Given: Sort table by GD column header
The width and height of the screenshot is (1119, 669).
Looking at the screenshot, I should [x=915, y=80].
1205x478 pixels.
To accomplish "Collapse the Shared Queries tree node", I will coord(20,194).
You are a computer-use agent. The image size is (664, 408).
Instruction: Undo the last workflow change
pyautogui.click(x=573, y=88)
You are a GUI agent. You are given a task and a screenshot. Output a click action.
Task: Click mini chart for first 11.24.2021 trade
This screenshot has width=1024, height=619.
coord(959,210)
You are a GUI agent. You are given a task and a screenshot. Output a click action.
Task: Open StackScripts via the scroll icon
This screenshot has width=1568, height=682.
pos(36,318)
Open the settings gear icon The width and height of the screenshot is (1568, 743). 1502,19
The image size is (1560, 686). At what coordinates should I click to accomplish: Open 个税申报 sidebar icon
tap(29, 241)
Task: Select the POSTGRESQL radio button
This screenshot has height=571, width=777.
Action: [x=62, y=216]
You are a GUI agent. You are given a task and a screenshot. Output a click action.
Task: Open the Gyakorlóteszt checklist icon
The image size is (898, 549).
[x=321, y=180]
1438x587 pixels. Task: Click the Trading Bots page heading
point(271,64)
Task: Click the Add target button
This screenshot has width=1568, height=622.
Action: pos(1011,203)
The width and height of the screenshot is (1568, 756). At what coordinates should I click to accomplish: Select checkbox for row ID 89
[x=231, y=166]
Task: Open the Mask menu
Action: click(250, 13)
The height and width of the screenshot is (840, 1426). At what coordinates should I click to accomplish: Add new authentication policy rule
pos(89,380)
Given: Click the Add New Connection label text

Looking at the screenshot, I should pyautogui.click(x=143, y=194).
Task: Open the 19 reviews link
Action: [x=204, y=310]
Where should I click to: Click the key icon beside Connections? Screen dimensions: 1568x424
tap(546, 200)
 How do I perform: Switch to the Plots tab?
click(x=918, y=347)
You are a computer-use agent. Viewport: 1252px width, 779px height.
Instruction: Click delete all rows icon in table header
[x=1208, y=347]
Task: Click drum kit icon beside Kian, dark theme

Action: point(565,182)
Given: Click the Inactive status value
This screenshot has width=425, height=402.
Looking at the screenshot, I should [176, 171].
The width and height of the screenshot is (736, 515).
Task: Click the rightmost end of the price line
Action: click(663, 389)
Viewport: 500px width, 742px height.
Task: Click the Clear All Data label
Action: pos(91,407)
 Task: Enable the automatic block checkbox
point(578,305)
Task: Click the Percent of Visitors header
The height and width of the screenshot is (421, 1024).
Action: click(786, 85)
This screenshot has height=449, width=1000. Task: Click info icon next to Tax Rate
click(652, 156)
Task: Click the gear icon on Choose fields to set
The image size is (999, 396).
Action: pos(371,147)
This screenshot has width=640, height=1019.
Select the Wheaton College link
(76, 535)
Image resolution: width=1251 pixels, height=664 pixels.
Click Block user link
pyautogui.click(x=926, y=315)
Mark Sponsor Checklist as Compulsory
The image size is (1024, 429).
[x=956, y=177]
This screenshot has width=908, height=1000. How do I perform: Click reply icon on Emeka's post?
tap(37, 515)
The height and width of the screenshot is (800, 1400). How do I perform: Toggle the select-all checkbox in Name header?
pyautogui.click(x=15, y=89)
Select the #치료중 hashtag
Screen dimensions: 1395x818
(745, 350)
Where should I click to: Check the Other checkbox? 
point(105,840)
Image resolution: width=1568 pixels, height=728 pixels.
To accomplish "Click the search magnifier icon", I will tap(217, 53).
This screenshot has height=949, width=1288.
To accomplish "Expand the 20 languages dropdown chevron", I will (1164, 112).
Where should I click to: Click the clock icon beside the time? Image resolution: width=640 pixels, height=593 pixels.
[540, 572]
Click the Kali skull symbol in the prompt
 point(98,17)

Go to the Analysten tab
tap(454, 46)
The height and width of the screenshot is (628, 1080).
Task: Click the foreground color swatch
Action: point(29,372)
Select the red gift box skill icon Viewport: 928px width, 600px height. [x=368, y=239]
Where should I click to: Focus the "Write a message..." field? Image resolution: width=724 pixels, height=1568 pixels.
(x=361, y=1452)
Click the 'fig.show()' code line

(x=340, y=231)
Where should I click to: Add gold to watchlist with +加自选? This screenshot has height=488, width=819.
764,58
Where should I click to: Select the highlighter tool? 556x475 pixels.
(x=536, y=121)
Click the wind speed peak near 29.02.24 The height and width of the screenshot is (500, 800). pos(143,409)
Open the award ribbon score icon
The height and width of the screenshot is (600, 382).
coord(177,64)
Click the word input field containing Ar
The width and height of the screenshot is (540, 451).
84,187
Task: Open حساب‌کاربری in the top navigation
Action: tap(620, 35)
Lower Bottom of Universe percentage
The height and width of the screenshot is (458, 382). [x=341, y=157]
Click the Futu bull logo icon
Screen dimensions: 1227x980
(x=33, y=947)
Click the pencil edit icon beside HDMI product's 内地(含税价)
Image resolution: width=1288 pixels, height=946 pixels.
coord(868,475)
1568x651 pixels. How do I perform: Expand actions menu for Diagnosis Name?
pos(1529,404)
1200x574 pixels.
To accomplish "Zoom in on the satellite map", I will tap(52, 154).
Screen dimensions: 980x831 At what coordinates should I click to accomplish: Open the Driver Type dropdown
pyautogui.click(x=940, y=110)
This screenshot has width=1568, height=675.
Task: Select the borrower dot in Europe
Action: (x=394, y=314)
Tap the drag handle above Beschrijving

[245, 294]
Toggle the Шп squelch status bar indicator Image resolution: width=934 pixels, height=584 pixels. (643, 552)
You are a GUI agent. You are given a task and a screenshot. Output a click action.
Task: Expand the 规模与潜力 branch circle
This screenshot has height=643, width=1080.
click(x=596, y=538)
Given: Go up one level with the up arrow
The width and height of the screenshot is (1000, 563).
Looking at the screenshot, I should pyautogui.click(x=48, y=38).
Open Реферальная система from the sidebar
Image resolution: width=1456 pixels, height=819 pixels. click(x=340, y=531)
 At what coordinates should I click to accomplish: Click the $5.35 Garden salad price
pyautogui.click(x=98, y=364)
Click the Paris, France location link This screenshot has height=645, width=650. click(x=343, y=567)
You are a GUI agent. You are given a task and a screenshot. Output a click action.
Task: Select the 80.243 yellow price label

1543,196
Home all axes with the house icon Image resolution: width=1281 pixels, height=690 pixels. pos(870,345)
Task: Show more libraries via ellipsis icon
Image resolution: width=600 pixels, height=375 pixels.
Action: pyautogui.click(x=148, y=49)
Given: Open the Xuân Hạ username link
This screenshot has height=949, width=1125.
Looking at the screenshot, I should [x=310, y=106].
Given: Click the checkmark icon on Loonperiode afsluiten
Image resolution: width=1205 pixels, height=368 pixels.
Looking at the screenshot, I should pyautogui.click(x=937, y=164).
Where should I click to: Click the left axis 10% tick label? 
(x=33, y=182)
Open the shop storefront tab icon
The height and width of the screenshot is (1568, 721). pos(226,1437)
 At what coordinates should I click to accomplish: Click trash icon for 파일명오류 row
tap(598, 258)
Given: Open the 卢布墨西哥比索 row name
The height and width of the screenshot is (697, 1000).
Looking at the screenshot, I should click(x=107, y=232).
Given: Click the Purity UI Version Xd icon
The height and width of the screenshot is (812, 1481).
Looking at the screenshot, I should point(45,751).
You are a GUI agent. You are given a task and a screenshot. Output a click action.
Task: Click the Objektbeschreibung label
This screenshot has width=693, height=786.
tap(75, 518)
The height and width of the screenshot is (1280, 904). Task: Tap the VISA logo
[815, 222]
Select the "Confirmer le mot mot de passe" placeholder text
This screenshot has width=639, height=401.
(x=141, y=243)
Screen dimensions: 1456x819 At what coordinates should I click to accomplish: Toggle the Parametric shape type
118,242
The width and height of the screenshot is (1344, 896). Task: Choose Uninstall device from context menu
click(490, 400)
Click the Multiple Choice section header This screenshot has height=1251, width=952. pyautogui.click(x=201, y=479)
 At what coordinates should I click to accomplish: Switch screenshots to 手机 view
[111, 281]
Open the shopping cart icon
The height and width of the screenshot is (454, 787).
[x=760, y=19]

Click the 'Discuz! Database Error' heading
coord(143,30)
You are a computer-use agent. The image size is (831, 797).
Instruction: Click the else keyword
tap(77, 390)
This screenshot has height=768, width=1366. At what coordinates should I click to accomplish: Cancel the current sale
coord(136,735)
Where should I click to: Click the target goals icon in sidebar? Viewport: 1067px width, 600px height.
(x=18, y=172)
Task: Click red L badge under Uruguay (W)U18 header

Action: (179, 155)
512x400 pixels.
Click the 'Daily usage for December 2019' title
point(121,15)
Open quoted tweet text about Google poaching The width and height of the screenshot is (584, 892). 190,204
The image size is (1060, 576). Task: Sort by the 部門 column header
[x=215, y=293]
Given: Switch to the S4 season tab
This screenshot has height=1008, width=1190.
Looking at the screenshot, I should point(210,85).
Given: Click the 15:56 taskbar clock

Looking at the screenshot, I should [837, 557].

──────────────────────────────

> _Work required_:
Looking at the data above, write out exactly the lines that start at the one containing "The height and width of the screenshot is (600, 382)." and end at the one containing "Given: Open the Xuân Hạ username link"; include both and nothing beyond.

> _The answer_:
The height and width of the screenshot is (600, 382).
coord(177,64)
Click the word input field containing Ar
The width and height of the screenshot is (540, 451).
84,187
Task: Open حساب‌کاربری in the top navigation
Action: tap(620, 35)
Lower Bottom of Universe percentage
The height and width of the screenshot is (458, 382). [x=341, y=157]
Click the Futu bull logo icon
Screen dimensions: 1227x980
(x=33, y=947)
Click the pencil edit icon beside HDMI product's 内地(含税价)
Image resolution: width=1288 pixels, height=946 pixels.
coord(868,475)
1568x651 pixels. How do I perform: Expand actions menu for Diagnosis Name?
pos(1529,404)
1200x574 pixels.
To accomplish "Zoom in on the satellite map", I will tap(52, 154).
Screen dimensions: 980x831 At what coordinates should I click to accomplish: Open the Driver Type dropdown
pyautogui.click(x=940, y=110)
This screenshot has width=1568, height=675.
Task: Select the borrower dot in Europe
Action: (x=394, y=314)
Tap the drag handle above Beschrijving

[245, 294]
Toggle the Шп squelch status bar indicator Image resolution: width=934 pixels, height=584 pixels. (643, 552)
You are a GUI agent. You are given a task and a screenshot. Output a click action.
Task: Expand the 规模与潜力 branch circle
This screenshot has height=643, width=1080.
click(x=596, y=538)
Given: Go up one level with the up arrow
The width and height of the screenshot is (1000, 563).
Looking at the screenshot, I should pyautogui.click(x=48, y=38).
Open Реферальная система from the sidebar
Image resolution: width=1456 pixels, height=819 pixels. click(x=340, y=531)
 At what coordinates should I click to accomplish: Click the $5.35 Garden salad price
pyautogui.click(x=98, y=364)
Click the Paris, France location link This screenshot has height=645, width=650. click(x=343, y=567)
You are a GUI agent. You are given a task and a screenshot. Output a click action.
Task: Select the 80.243 yellow price label

1543,196
Home all axes with the house icon Image resolution: width=1281 pixels, height=690 pixels. pos(870,345)
Task: Show more libraries via ellipsis icon
Image resolution: width=600 pixels, height=375 pixels.
Action: pyautogui.click(x=148, y=49)
Given: Open the Xuân Hạ username link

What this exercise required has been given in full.